Instructions for the task
Nothing but an exact reprint of the records is to be returned.

┌──

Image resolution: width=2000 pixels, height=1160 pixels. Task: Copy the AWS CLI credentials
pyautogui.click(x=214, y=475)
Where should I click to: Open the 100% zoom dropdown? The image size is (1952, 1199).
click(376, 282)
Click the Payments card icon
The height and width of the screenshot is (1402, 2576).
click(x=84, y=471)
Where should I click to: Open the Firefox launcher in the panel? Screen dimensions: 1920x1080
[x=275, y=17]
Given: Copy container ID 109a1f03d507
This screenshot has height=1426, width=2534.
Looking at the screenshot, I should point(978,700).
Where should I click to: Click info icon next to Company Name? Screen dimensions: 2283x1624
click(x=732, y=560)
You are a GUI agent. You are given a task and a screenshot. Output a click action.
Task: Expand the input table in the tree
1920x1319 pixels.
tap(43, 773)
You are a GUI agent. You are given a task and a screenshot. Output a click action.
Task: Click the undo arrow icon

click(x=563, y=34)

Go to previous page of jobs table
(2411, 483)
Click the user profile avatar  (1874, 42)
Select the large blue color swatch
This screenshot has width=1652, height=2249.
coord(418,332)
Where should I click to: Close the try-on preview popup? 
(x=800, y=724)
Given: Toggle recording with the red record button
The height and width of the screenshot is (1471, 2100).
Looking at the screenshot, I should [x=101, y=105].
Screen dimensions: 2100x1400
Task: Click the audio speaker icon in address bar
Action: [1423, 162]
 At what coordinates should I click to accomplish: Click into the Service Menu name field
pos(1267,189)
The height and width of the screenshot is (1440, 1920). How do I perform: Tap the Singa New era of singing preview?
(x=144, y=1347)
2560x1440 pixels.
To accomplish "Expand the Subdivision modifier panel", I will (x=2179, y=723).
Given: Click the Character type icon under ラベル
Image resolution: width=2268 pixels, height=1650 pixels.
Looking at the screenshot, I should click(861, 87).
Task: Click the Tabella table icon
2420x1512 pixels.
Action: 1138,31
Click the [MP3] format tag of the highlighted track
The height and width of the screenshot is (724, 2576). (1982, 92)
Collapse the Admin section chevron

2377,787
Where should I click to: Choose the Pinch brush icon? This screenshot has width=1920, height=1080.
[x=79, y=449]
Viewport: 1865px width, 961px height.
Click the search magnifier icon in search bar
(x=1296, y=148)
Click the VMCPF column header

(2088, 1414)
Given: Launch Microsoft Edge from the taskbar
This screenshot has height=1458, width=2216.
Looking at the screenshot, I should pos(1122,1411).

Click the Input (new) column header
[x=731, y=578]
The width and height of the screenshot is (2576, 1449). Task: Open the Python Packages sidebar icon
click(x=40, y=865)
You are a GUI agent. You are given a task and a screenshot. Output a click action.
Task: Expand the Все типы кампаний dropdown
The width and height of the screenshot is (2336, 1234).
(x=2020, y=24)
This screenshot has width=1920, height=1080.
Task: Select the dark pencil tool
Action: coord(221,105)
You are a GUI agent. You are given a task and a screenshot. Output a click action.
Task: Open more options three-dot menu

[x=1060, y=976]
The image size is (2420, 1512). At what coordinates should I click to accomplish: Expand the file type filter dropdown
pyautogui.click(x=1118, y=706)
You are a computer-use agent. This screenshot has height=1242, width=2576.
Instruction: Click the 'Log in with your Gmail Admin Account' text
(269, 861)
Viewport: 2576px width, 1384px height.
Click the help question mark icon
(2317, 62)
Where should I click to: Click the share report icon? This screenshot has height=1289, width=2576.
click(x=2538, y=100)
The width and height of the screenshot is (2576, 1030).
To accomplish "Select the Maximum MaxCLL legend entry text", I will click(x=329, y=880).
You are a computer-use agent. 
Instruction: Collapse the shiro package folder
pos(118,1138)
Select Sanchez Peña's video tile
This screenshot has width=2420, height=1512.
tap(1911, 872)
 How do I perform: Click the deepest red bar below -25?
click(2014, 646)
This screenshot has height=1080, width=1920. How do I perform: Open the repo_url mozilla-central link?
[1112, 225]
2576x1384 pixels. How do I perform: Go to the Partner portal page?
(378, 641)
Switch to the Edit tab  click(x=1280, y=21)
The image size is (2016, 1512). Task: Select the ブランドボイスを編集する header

└──

Result
Image resolution: width=2000 pixels, height=1160 pixels. Task: Copy the AWS CLI credentials
pyautogui.click(x=214, y=475)
Where should I click to: Open the 100% zoom dropdown? The image size is (1952, 1199).
click(376, 282)
Click the Payments card icon
The height and width of the screenshot is (1402, 2576).
click(x=84, y=471)
Where should I click to: Open the Firefox launcher in the panel? Screen dimensions: 1920x1080
[x=275, y=17]
Given: Copy container ID 109a1f03d507
This screenshot has height=1426, width=2534.
Looking at the screenshot, I should point(978,700).
Where should I click to: Click info icon next to Company Name? Screen dimensions: 2283x1624
click(x=732, y=560)
You are a GUI agent. You are given a task and a screenshot. Output a click action.
Task: Expand the input table in the tree
1920x1319 pixels.
tap(43, 773)
You are a GUI agent. You are given a task and a screenshot. Output a click action.
Task: Click the undo arrow icon

click(x=563, y=34)

Go to previous page of jobs table
(2411, 483)
Click the user profile avatar  (1874, 42)
Select the large blue color swatch
This screenshot has width=1652, height=2249.
coord(418,332)
Where should I click to: Close the try-on preview popup? 
(x=800, y=724)
Given: Toggle recording with the red record button
The height and width of the screenshot is (1471, 2100).
Looking at the screenshot, I should [x=101, y=105].
Screen dimensions: 2100x1400
Task: Click the audio speaker icon in address bar
Action: [1423, 162]
 At what coordinates should I click to accomplish: Click into the Service Menu name field
pos(1267,189)
The height and width of the screenshot is (1440, 1920). How do I perform: Tap the Singa New era of singing preview?
(x=144, y=1347)
2560x1440 pixels.
To accomplish "Expand the Subdivision modifier panel", I will (x=2179, y=723).
Given: Click the Character type icon under ラベル
Image resolution: width=2268 pixels, height=1650 pixels.
Looking at the screenshot, I should click(861, 87).
Task: Click the Tabella table icon
2420x1512 pixels.
Action: 1138,31
Click the [MP3] format tag of the highlighted track
The height and width of the screenshot is (724, 2576). (1982, 92)
Collapse the Admin section chevron

2377,787
Where should I click to: Choose the Pinch brush icon? This screenshot has width=1920, height=1080.
[x=79, y=449]
Viewport: 1865px width, 961px height.
Click the search magnifier icon in search bar
(x=1296, y=148)
Click the VMCPF column header

(2088, 1414)
Given: Launch Microsoft Edge from the taskbar
This screenshot has height=1458, width=2216.
Looking at the screenshot, I should pos(1122,1411).

Click the Input (new) column header
[x=731, y=578]
The width and height of the screenshot is (2576, 1449). Task: Open the Python Packages sidebar icon
click(x=40, y=865)
You are a GUI agent. You are given a task and a screenshot. Output a click action.
Task: Expand the Все типы кампаний dropdown
The width and height of the screenshot is (2336, 1234).
(x=2020, y=24)
This screenshot has width=1920, height=1080.
Task: Select the dark pencil tool
Action: coord(221,105)
You are a GUI agent. You are given a task and a screenshot. Output a click action.
Task: Open more options three-dot menu

[x=1060, y=976]
The image size is (2420, 1512). At what coordinates should I click to accomplish: Expand the file type filter dropdown
pyautogui.click(x=1118, y=706)
You are a computer-use agent. This screenshot has height=1242, width=2576.
Instruction: Click the 'Log in with your Gmail Admin Account' text
(269, 861)
Viewport: 2576px width, 1384px height.
Click the help question mark icon
(2317, 62)
Where should I click to: Click the share report icon? This screenshot has height=1289, width=2576.
click(x=2538, y=100)
The width and height of the screenshot is (2576, 1030).
To accomplish "Select the Maximum MaxCLL legend entry text", I will click(x=329, y=880).
You are a computer-use agent. 
Instruction: Collapse the shiro package folder
pos(118,1138)
Select Sanchez Peña's video tile
This screenshot has width=2420, height=1512.
tap(1911, 872)
 How do I perform: Click the deepest red bar below -25?
click(2014, 646)
This screenshot has height=1080, width=1920. How do I perform: Open the repo_url mozilla-central link?
[1112, 225]
2576x1384 pixels. How do I perform: Go to the Partner portal page?
(378, 641)
Switch to the Edit tab  click(x=1280, y=21)
The image size is (2016, 1512). Task: Select the ブランドボイスを編集する header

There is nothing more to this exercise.